Noise induced hearing loss is the cause of several problems, including:
- Obviously, the person’s inability to hear properly
- Sleeping difficulties
- Problems with communication
- A higher risk of heart disease because of a greater prevalence of hypertension, and blood lipid and sugar levels
Dr. Seidman and team have published several papers about noise-induced hearing loss, as well as resveratrol, a powerful antioxidant with anti-inflammatory properties. Resveratrol is a red-grape constituent. Resveratrol is also present in blueberries, peanuts and other plants.
Resveratrol is also present in white wine and white grapes, but at lower concentrations.
Resveratrol content in wines and grape juice (Source: Wikipedia)
- Red wine (global average)
mg/liter 1.98-12.59. mg/150ml 0.30-1.07
- Red grape juice (global average)
mg/liter 1.14-8.69. mg/150ml 0.17-1.30
- White wine (Spanish)
mg/liter 0.05-1.80. mg/150ml 0.01-0.27
In this latest study, the scientists concentrated on what impact resveratrol might have on hearing loss, cognition and aging.
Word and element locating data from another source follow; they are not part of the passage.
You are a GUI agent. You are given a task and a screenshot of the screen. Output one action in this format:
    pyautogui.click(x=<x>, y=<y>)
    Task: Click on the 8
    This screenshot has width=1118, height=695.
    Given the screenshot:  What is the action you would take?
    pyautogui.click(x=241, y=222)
The scientists explained that their study was designed to “identify the potential protective mechanism of resveratrol following noise exposure by measuring its effect on cyclooxygenase-2 (or COX-2, key to the inflammatory process) protein expression and formation of reactive oxygen species, which plays an important role in cell signaling and homeostasis.”
They found that acoustic overstimulation caused an up-regulation of COX-2 protein expression after a certain amount of time. They also observed that resveratrol considerably reduced reactive oxygen species formation, inhibited COX-2 expression and reduced noise-induced hearing loss in rats that had been exposed to loud noise for prolonged periods.
Dr. Seidman said “We’ve shown that by giving animals resveratrol, we can reduce the amount of hearing and cognitive decline.”
In an Abstract in the same journal, the authors wrote:
“COX-2 levels are induced dramatically following noise exposure. This increased expression may be a potential mechanism of noise-induced hearing loss (NIHL) and a possible mechanism of resveratrol’s ability to mitigate NIHL by its ability to reduce COX-2 expression.”